Willems, a Dutch artist and curator, was appointed two years ago to lead the project, which he developed in collaboration with former College of Arts and Creative Enterprises dean Ann-Maree Reaney and current dean Kevin Badni. They started with a test phase of two years of pop-up exhibitions, choosing to house them in the contemporary-art complex of Alserkal Avenue.

“Alserkal Avenue is very much focused on creativity and industry,” Willems says. “The place is very hands-on – there are small businesses here and people with a passion who really want to go for it in their field. I think it’s a great example for our students to see that and to be surrounded by them.”
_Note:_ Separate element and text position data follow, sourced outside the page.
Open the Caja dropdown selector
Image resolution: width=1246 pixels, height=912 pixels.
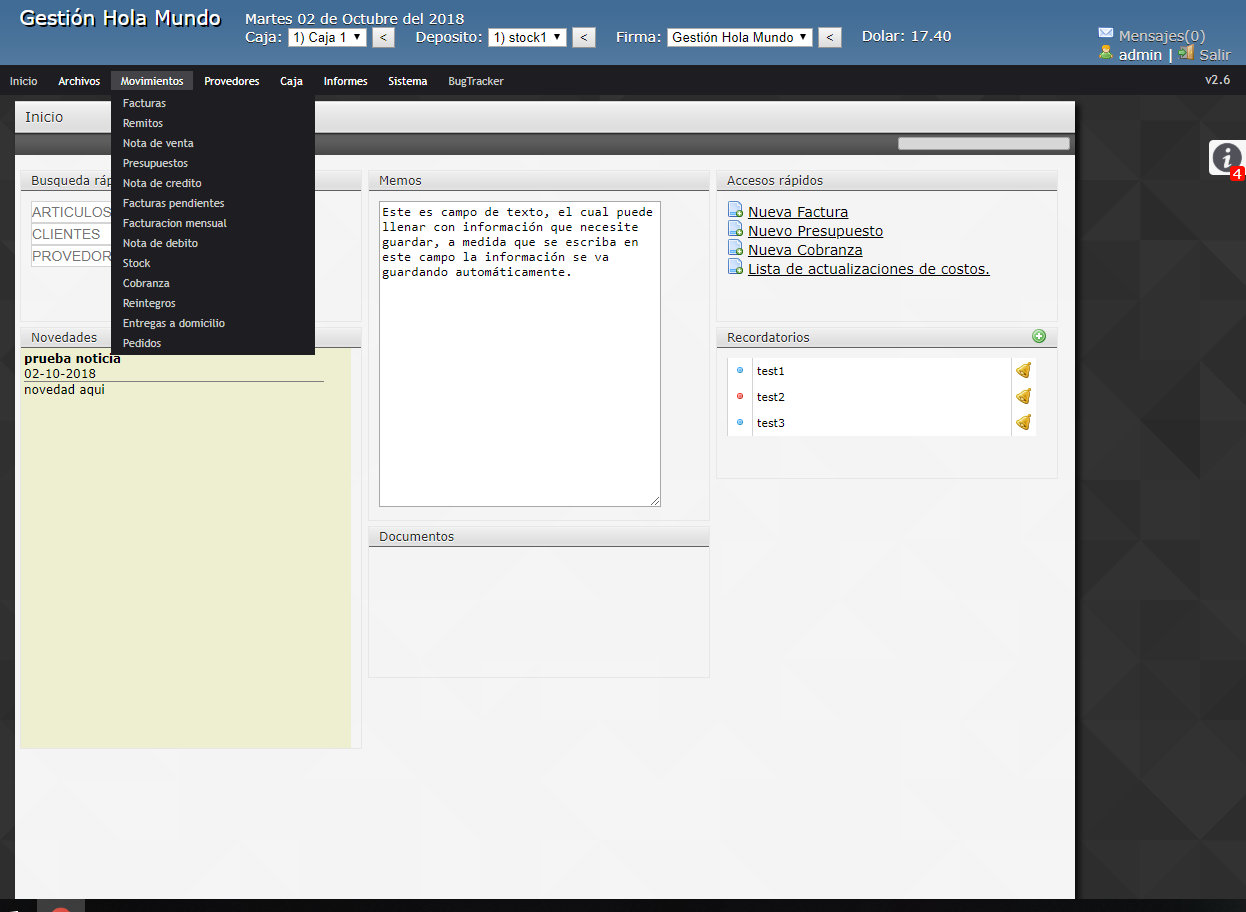click(327, 37)
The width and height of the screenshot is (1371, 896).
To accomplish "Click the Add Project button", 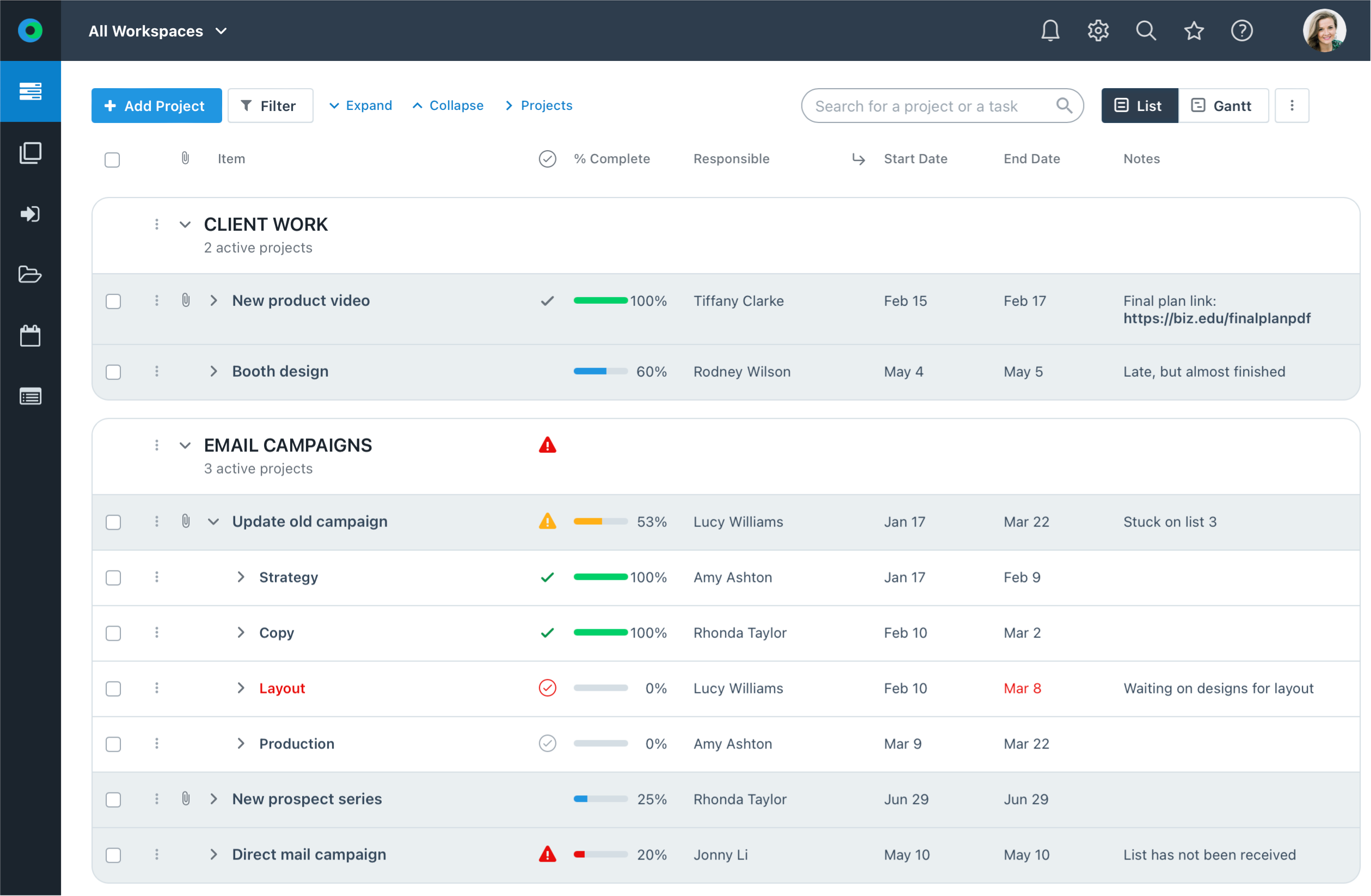I will click(x=156, y=106).
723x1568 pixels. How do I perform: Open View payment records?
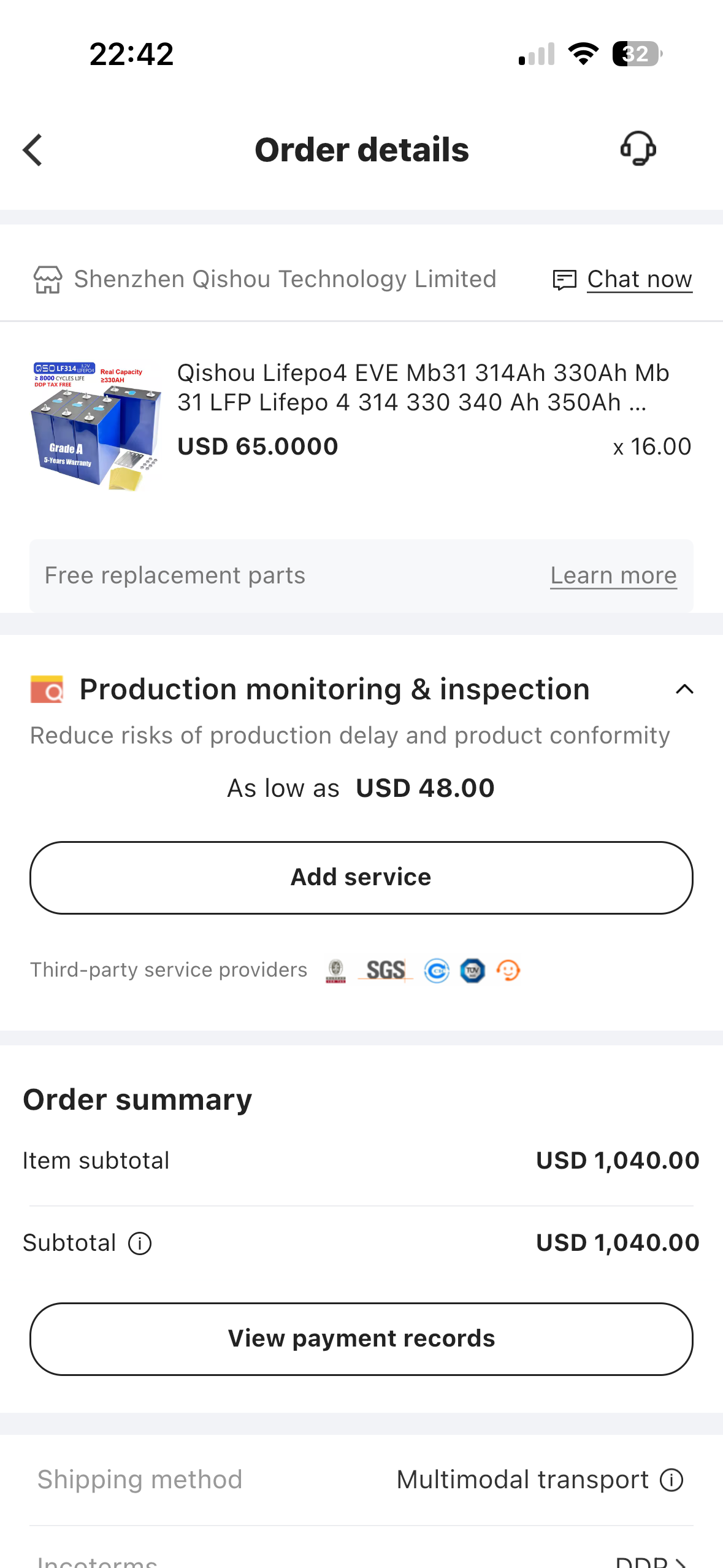(x=361, y=1339)
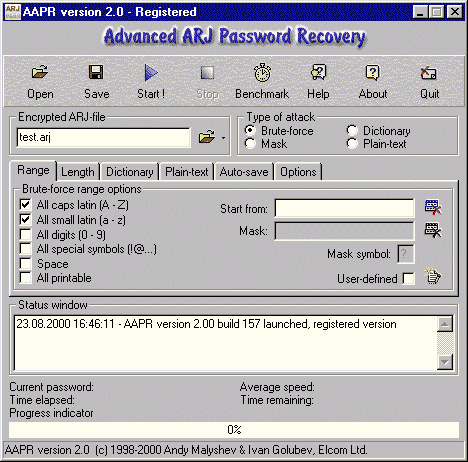Click the browse folder icon beside test.arj

pyautogui.click(x=207, y=137)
Alserkal Avenue is giving Zayed University the space for free. It is the site of the former Art Jameel Project Space, which operated while the recently opened Jameel Arts Centre was under construction. It comprises a main room for exhibitions, as well as a smaller space for one-off projects, workshops and lectures.

The shows to expect

Willems will curate some of the shows, but the students will also have a chance – either those involved in the curatorial practice course or students working on design projects. The College of Arts and Creative Enterprises offers degrees in interior design, graphic design, visual art and animation design, as well as programmes in curatorial studies and multimedia design.

The current show is made up of recent graduates from the arts course. A large painting of theatrical motifs by ­Maitha ­Abdalla adorns the back wall, and in the centre is an enormous sculpture made of abandoned items that the artist, Rawda AlKetbi, found in the desert: a rusted silo for storing grain and a part of an aircraft that Willems says took three people to lift. On the inside is a video comprised of images scanned from old passports, "as if this was a crew found abandoned in the desert", Willems says.
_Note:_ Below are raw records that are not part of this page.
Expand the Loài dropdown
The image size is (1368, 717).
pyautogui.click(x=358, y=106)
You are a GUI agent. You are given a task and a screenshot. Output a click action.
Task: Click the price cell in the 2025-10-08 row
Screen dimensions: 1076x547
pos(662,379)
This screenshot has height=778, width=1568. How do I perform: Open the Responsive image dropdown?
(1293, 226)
The opening kicked off with a sculpture about the movement of time: an enormous ice block, a work by Jumaanah AlHashemi, on which ticking alarm clocks were placed. The work, Through the Fabric-ation of Time (2018), contrasts two modes of telling time, and defied expectations. The company who sold the ice block said it would melt in 14 to 18 hours – it actually stayed up for more than 36. As they say in Latin: Ars longa, vita brevis (Art is long, life is short).